Ich errinnere mich, wie sie mir von ihrem Traum erzählte, 12 Jahre alten Rum zu trinken, den sie immer und immer wieder in ihrer Lieblingskneipe auf der Karte hat stehen sehen und sich nie getraut hatte, diesen fantastischen Preis für das alte, aber sicherlich leckere Getränk zu bezahlen. Ich habe mir diese Kneipe immer relativ dunkel vorgestellt, länglich und schmall, mit alten Holzstühlen und Tischen und einem Tresen, der nur von einer Seite mit Tageslicht beleuchtet wird, wenn die Tür aufgeht. Sie hat mir den Ort nie beschrieben, und so vermischen sich Vorstellungen und gesehene Bars miteinander, Pilades Schuppen in Umberto Ecos Foucaultschem Pendel hatte ich mir recht ähnlich vorstellt, da allerdings gab es in der Tat eine genauere Beschreibung.
Für mich sah diese Bar, die jetzt wahrscheinlich sowieso nicht mehr existiert, so aus.
Ich sehe sie vor meinem geistigen Auge, wie sie, nach ihrem geschafften Abitur, die Tür aufstösst und mit dem Lächeln derer, die endlich fertig sind mit der Schule, den dunkelen, verrauchten Raum betritt und einen 12 Jahre alten Rum bestellt, um zu feiren, um sich nach Monaten voller Plackerei den gerechten Lohn für ihre Arbeit abzuholen
Aber es kommt, wie es kommen musste: Der Rum ist nicht mehr da.
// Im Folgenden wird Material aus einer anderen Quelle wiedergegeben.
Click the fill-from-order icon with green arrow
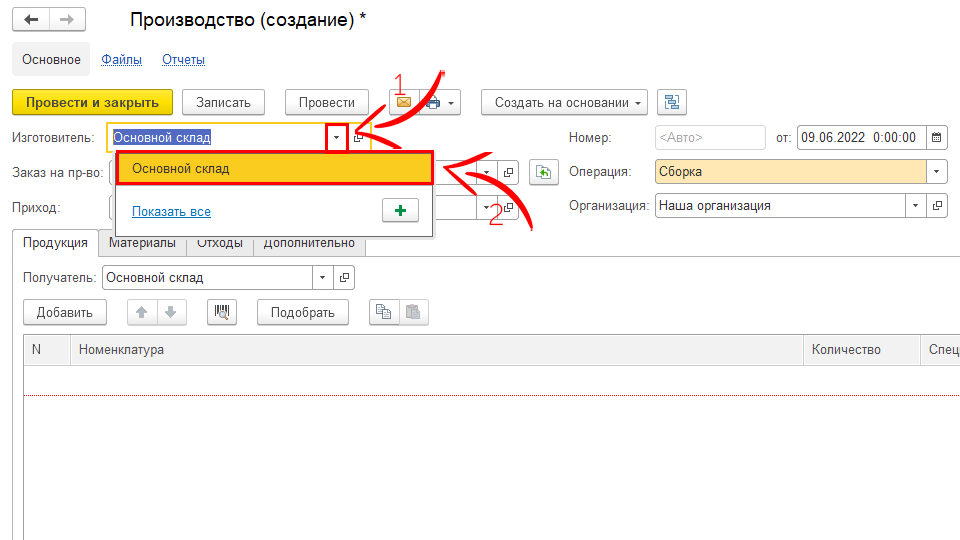This screenshot has width=960, height=540. click(542, 172)
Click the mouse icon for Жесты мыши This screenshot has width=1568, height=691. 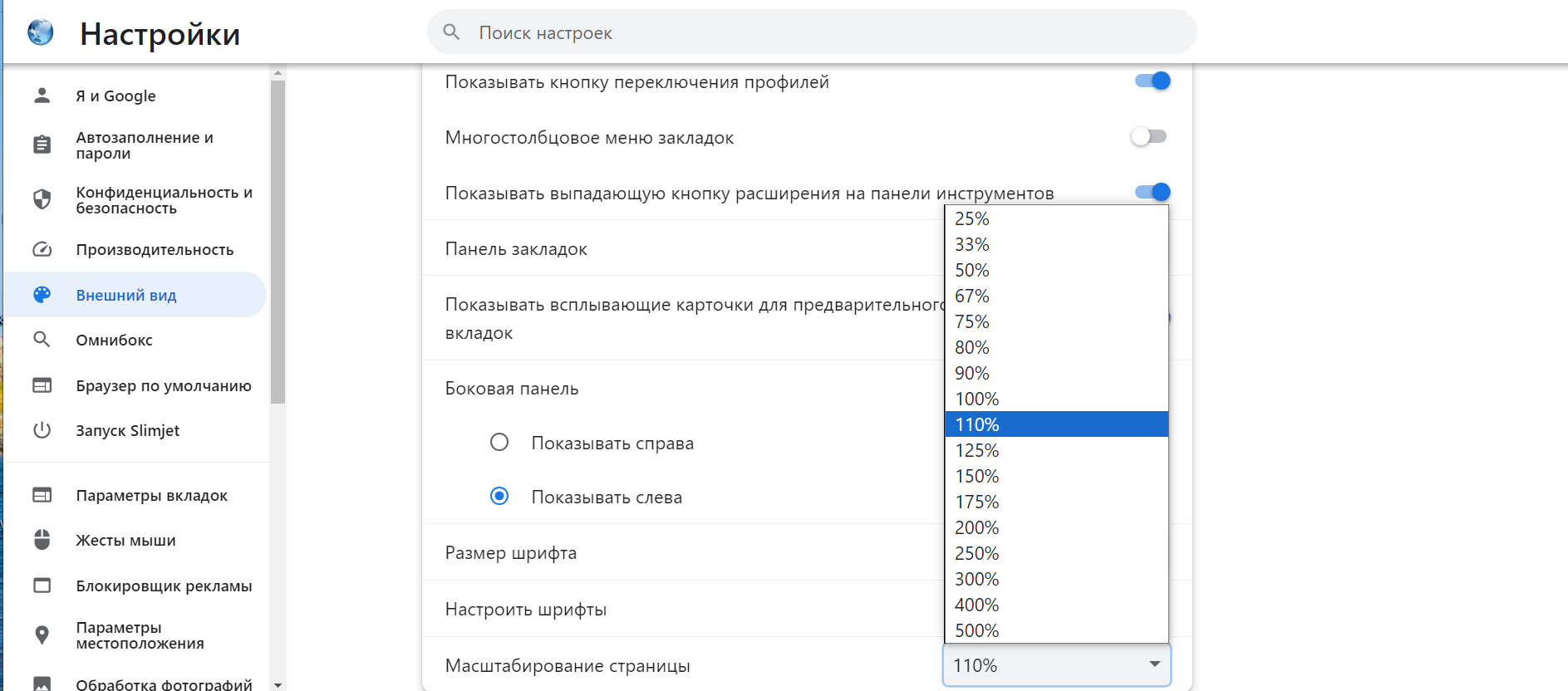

Alle, die Flasche ist geleert und es gibt keine Zweite. Der Barkeeper meint dann noch, dass sei auch für ihn der beste Rum gewesen, den er je getrunken hätte. Aber was ist das für ein Trost für sie, die so lange und so innig auf diesen erlösenden Trank gewartet hatte?
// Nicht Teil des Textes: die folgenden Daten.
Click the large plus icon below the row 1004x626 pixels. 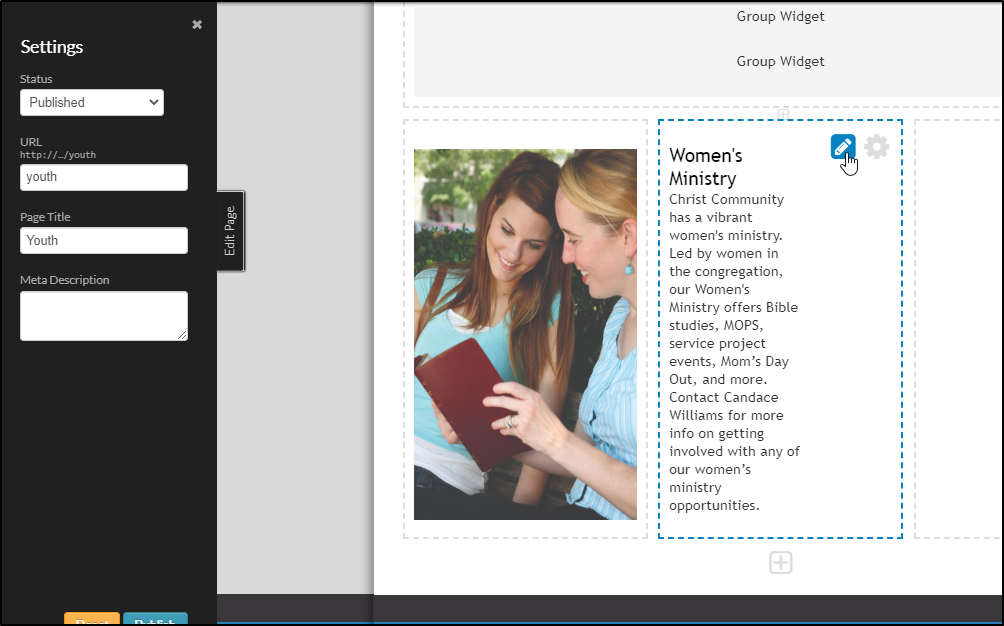click(x=781, y=563)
Vielleicht deshalb des öfteren Rum, wenn auch mit mehr oder weniger Cola gemischt.
Wir sassen nahe beieinander -das Sofa war einfach nur für zwei Personen gedacht, und was sollte und konnte man da anders tun, als nahe beieinander zu sitzen, vor allem war das ja noch nichts anzügliches, und starrten auf das Fernsehgerät. Ich kannte die Serie, sie ebenfalls, aber bei uns beiden war es länger her, dass wir sie gesehen hatten. Trotzdem hatte ich das Gefühl, dass es etwas Neues war, alleine schon deshalb, weil wir beide diese Serie, diese gezeichnete philosophische Depression, zum ersten Mal mit einem anderem sahen und so unsere Kommentare abgeben konnten. Lachen, Ärgern, Mitfühlen, Rätseln, Verraten, gegenseitiges Erklären. Theoretisieren.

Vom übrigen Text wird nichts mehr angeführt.